**Short task**
Reproduce the Thai Canal text word for word.

**Extracted text**

The Thai Canal, also known as Kra Canal or Kra Isthmus Canal, refers to the idea of a large canal that would connect the Gulf of Thailand with the Andaman Sea across southern Thailand. It is envisaged that such a canal would improve transportation in the region, similar to the Panama Canal and Suez Canal.


A canal through the Kra Isthmus, which would shorten shipping times around Asia, was suggested as early as 1677. Thai King Narai the Great asked the French engineer de Lamar to survey the possibility of building a waterway to connect Songkhla with Marid (now Myanmar), but the idea was discarded as impractical with the technology of that time.[1] In 1793, the idea resurfaced; the younger brother of King Chakri (Rama I) suggested it would make it easier to protect the west coast with military ships. In the early 19th century, the British East India Company became interested in a canal. After Burma became a British colony in 1863 with Victoria Point opposite the Kra estuary as its southernmost point, an exploration was undertaken, again with negative result. In 1882, the constructor of the Suez canal, Ferdinand de Lesseps, visited the area, but wasn't allowed to investigate in detail by the Thai king. In 1897, Thailand and the British empire agreed not to build a canal there, to protect the regional dominance of the harbour of Singapore.

**Source excerpt**
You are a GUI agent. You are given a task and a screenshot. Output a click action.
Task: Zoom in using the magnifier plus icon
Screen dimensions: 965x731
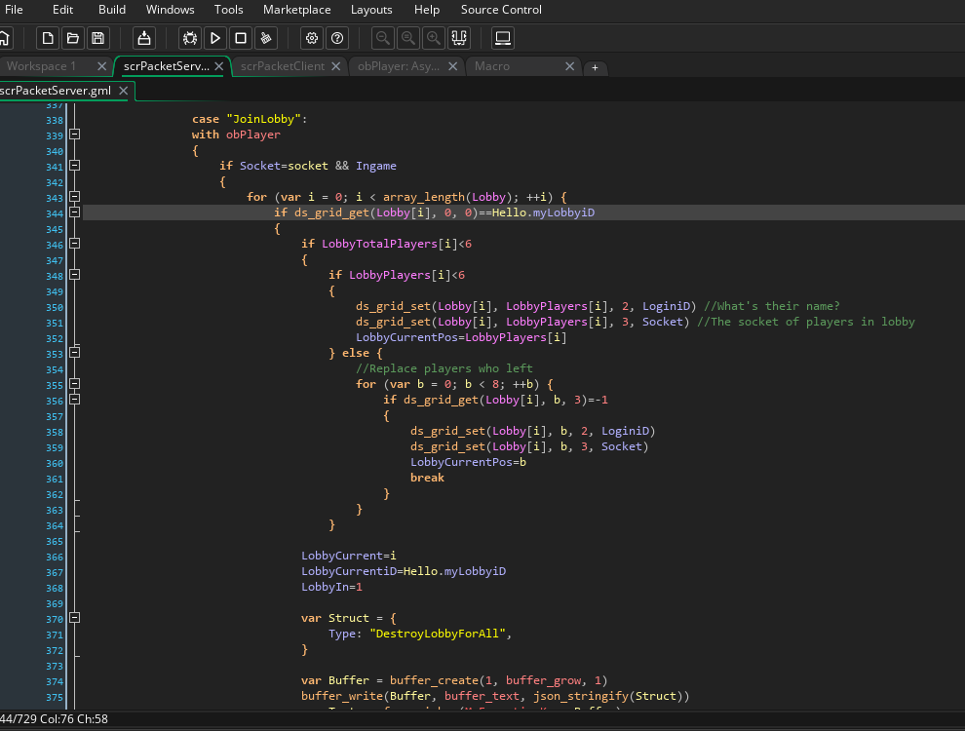[x=432, y=38]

**Solution to this problem**
The Thai Canal, also known as Kra Canal or Kra Isthmus Canal, refers to the idea of a large canal that would connect the Gulf of Thailand with the Andaman Sea across southern Thailand. It is envisaged that such a canal would improve transportation in the region, similar to the Panama Canal and Suez Canal.


A canal through the Kra Isthmus, which would shorten shipping times around Asia, was suggested as early as 1677. Thai King Narai the Great asked the French engineer de Lamar to survey the possibility of building a waterway to connect Songkhla with Marid (now Myanmar), but the idea was discarded as impractical with the technology of that time.[1] In 1793, the idea resurfaced; the younger brother of King Chakri (Rama I) suggested it would make it easier to protect the west coast with military ships. In the early 19th century, the British East India Company became interested in a canal. After Burma became a British colony in 1863 with Victoria Point opposite the Kra estuary as its southernmost point, an exploration was undertaken, again with negative result. In 1882, the constructor of the Suez canal, Ferdinand de Lesseps, visited the area, but wasn't allowed to investigate in detail by the Thai king. In 1897, Thailand and the British empire agreed not to build a canal there, to protect the regional dominance of the harbour of Singapore.